Suppose that \(A\) is a copula whose corresponding Markov operator \(T_A\) is quasi-constrictive. Then there exist \(r\ge 1\) and a measurable partition \((E_i)_{i=1}^r\) of \([0,1]\) in sets with positive measure, such that the limit copula \(\hat{A}\) of \(s_{*n}(A)\) is absolutely continuous with density \(k_{\hat{A}}\) given by

$$\begin{aligned} k_{\hat{A}}(x,y)=\sum _{i=1}^r \frac{1}{\lambda (E_i)} \mathbf {1}_{E_i \times E_i}(x,y) \end{aligned}$$
(27)

for all \(x,y \in [0,1]\). In other words, the limit copula \(\hat{A}\) has an ordinal-sum-of-\(\varPi \)-like structure.

Proof

Since \(H\) is an idempotent stochastic matrix and since \(H\) can not have any column consisting purely of zeros, up to a permutation, \(H\) must have the form (see [5, 21]).

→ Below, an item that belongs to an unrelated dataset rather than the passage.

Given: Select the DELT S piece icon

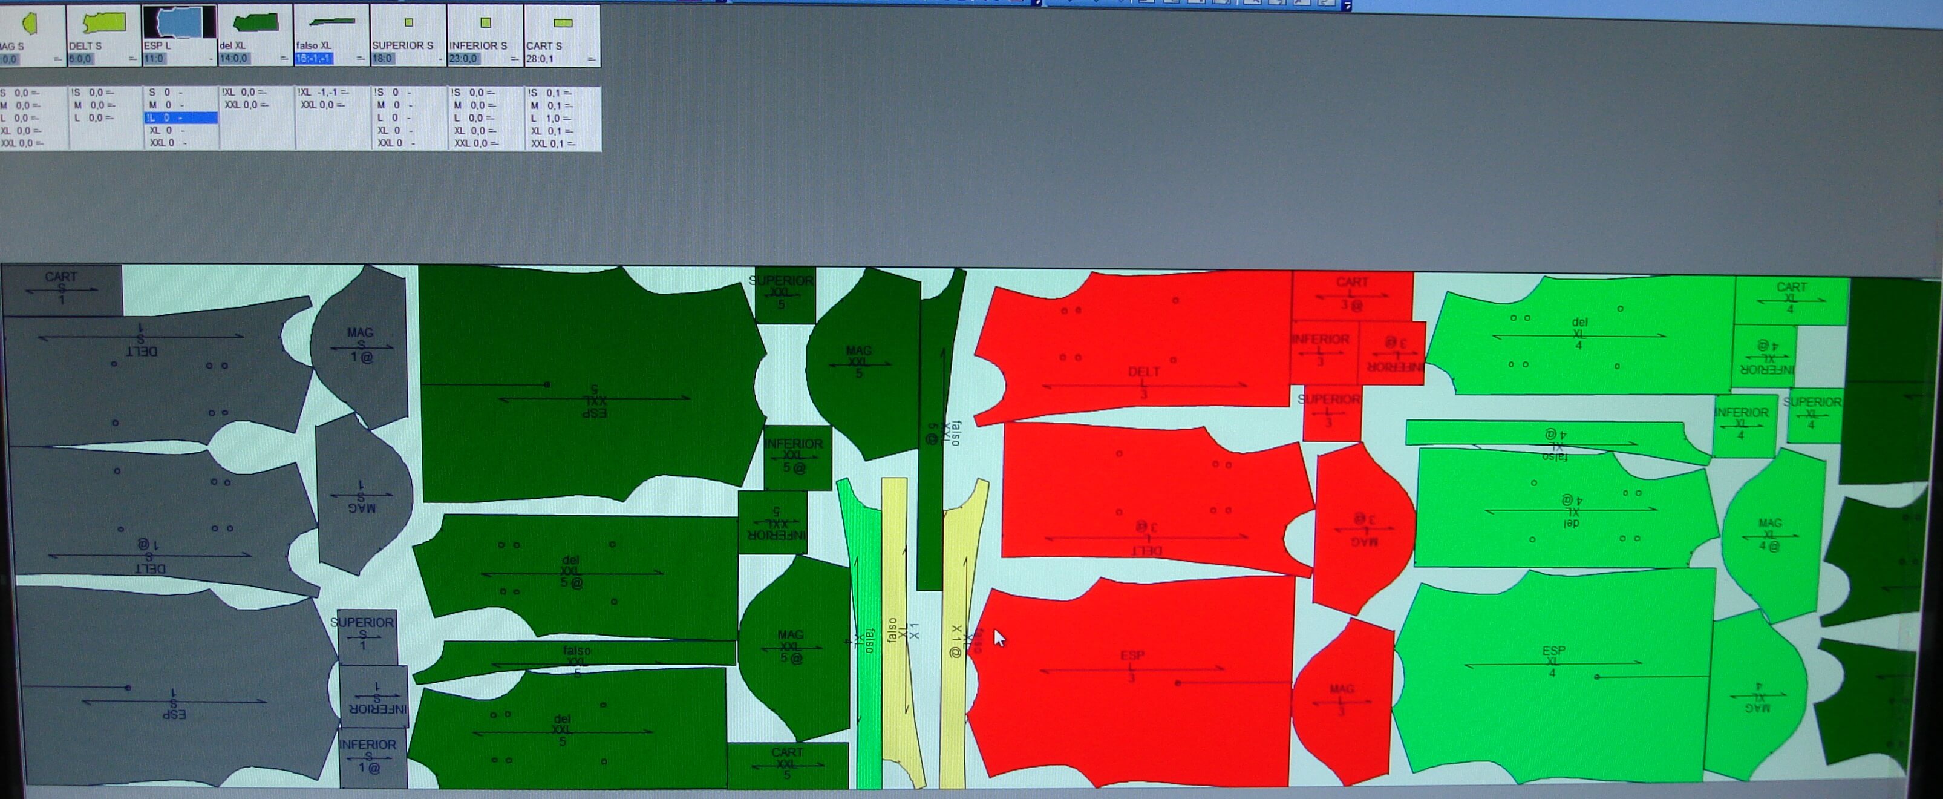Looking at the screenshot, I should click(104, 23).
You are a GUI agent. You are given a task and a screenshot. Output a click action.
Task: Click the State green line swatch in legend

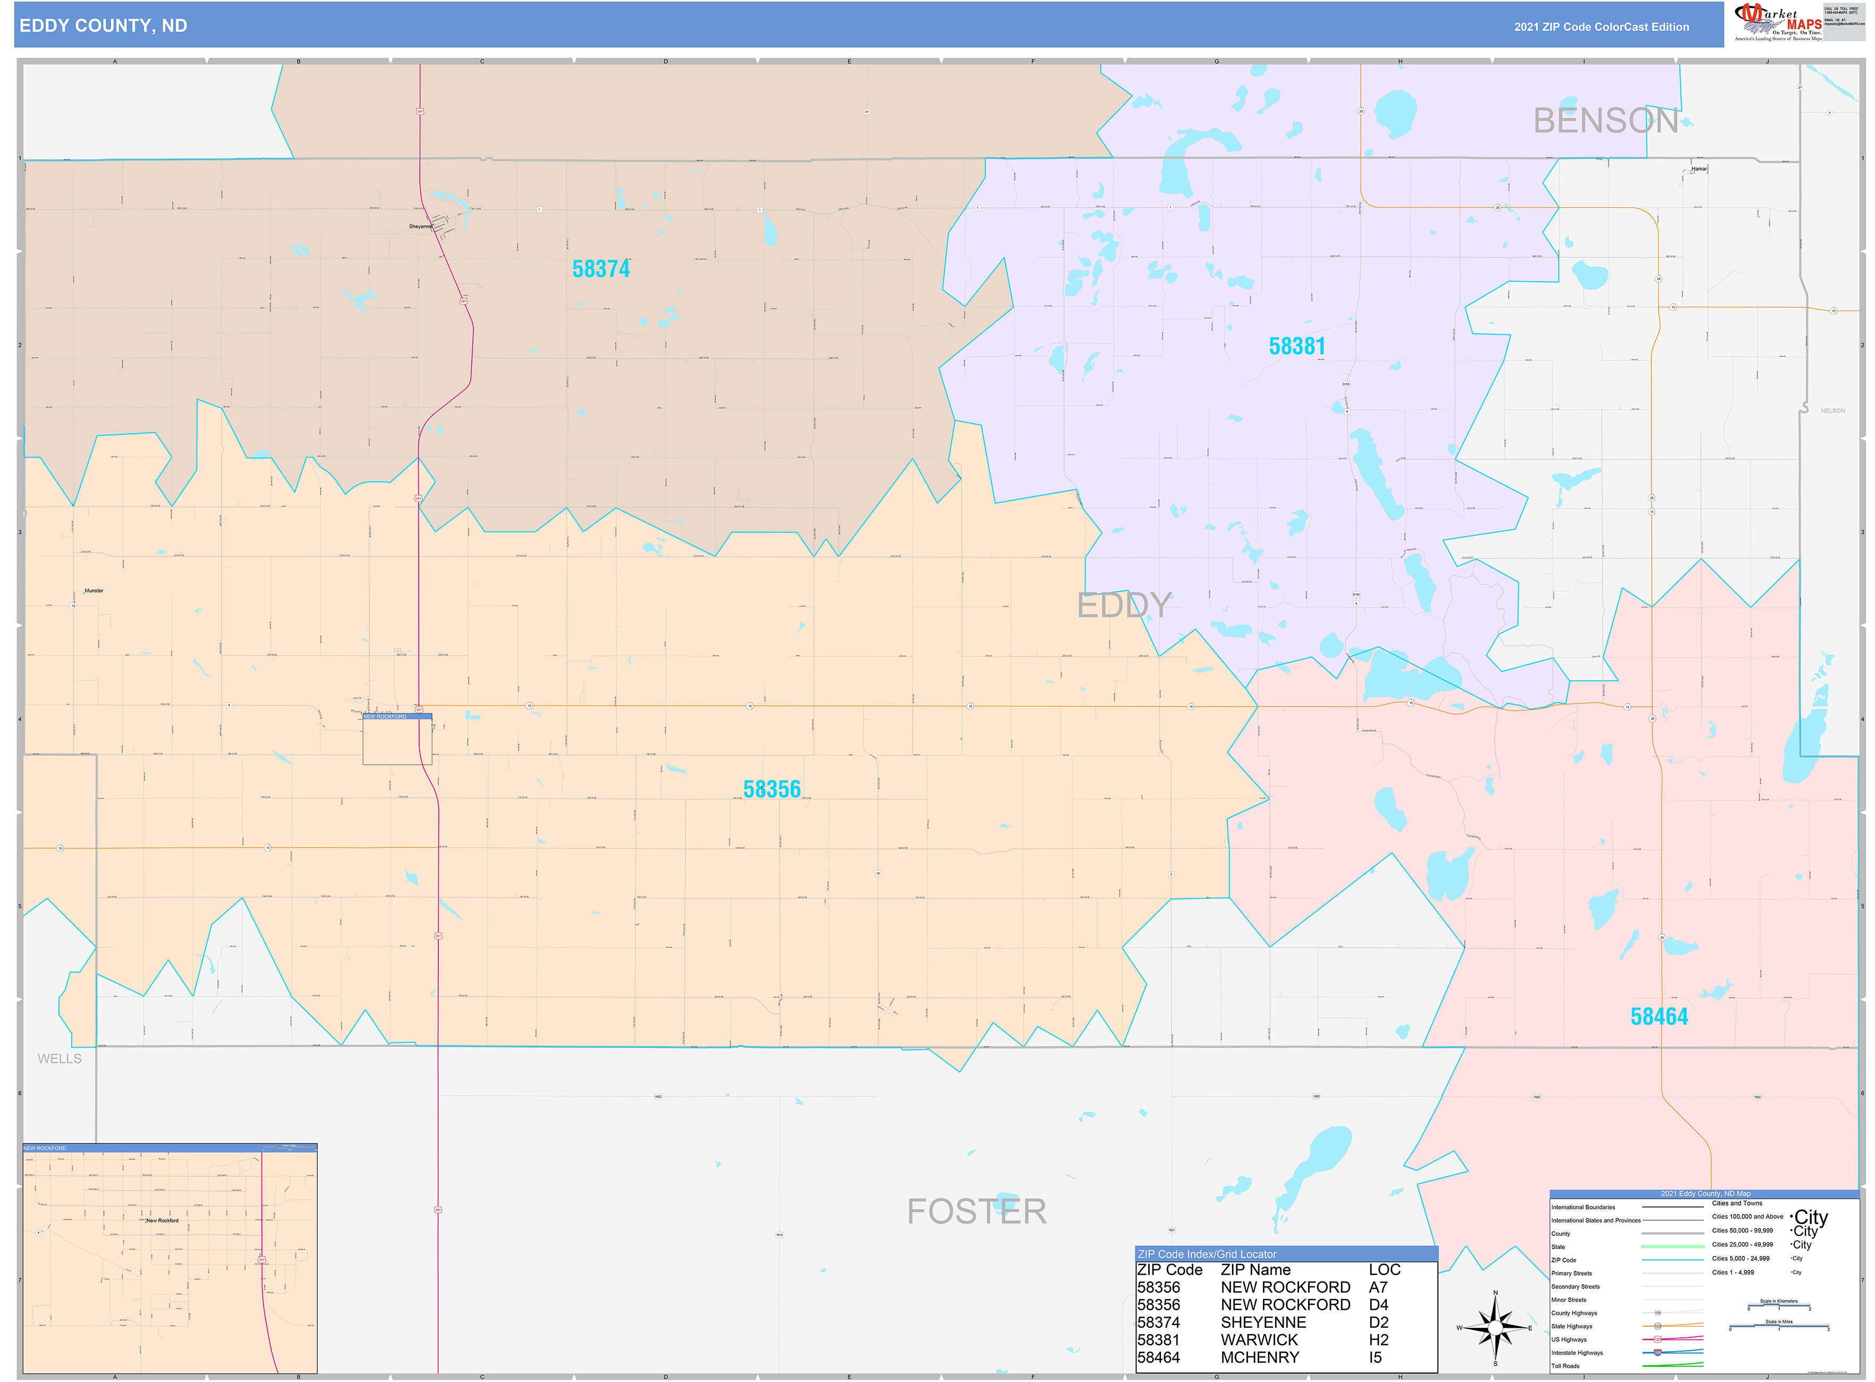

$$\begin{aligned} \left( \begin{array}{cccc} Q_1 &{} 0 &{} \ldots &{}0 \\ 0 &{} Q_2 &{} \ldots &{} 0 \\ \vdots &{} \vdots &{} \ddots &{} \vdots \\ 0 &{} 0 &{} \ldots &{} Q_s \end{array} \right) , \end{aligned}$$
(28)

whereby each \(Q_i\) is a strictly positive \(r_i \times r_i\)-matrix with identical rows and \(s\) is the range of \(H\). We will show that \(r_i=1\) for every \(i \in \{1,\ldots ,s\}\). Suppose, on the contrary, that \(r_l \ge 2\) for some \(l\). Then there would be indices \(I_l:=\{i_1,\ldots ,i_{r_l}\} \subseteq \{1,\ldots ,r\}\) and \(a_1,\ldots ,a_{r_l} \in (0,1)^{r_l}\) with \(\sum _{i=1}^{r_l} a_i =1\) such that \(Q_l\) would have the form

$$\begin{aligned} Q_l= \left( \begin{array}{cccc} a_1 &{} a_2 &{} \ldots &{} a_{r_l} \\ a_1 &{} a_2 &{} \ldots &{} a_{r_l}\\ \vdots &{} \vdots &{} \ddots &{} \vdots \\ a_1 &{} a_2 &{} \ldots &{} a_{r_l} \end{array} \right) = \left( \begin{array}{cccc} H_{i_1,i_1} &{} H_{i_1,i_2} &{} \ldots &{} H_{i_1,i_{r_l}} \\ H_{i_2,i_1} &{} H_{i_2,i_2} &{} \ldots &{} H_{i_2,i_{r_l}}\\ \vdots &{} \vdots &{} \ddots &{} \vdots \\ H_{i_{r_l},i_1} &{} H_{i_{r_l},i_2} &{} \ldots &{} H_{i_{r_l},i_{r_l}} \end{array} \right) . \end{aligned}$$
(29)

It follows immediately that

$$ H_{i_1,i_v} =m_{i_1,i_1} \lambda (E_{i_v})= H_{i_2,i_v}=m_{i_2,i_v} \lambda (E_{i_v}) = \cdots = H_{i_{r_l},i_v}= m_{i_{r_l},i_v} \lambda (E_{i_v}), $$

so \(m_{i_j,i_v}=m_{i_1,i_v}\) for every \(j \in \{1,\ldots ,r_l\}\) and arbitrary \(v \in \{1,\ldots ,r_l\}\). Having this symmetry of \(M\) implies that all entries of \(Q_l\) are identical, which contradicts the fact that the conditional densities are not identical, i.e., the fact that

$$ \sum _{j \in I_l} \vert m_{j,i_1}-m_{j,i_2} \vert =\sum _{j=1}^r \vert m_{j,i_1}-m_{j,i_2}\vert >0 $$

whenever \(i_1 \not = i_2\). Consequently \(r_i =1 \) for every \(i \in \{1,\ldots ,s\}\) and \(k_{\hat{A}}\) has the desired form. \(\square \)

Remark 27

Consider again the transformation matrix \(\tau \) from Example 12. Then \(\fancyscript{V}^1_\tau (\varPi ), \fancyscript{V}^2_\tau (\varPi ),\ldots \) are examples of the ordinal-sum-of-\(\varPi \)-like copulas mentioned in the last theorem.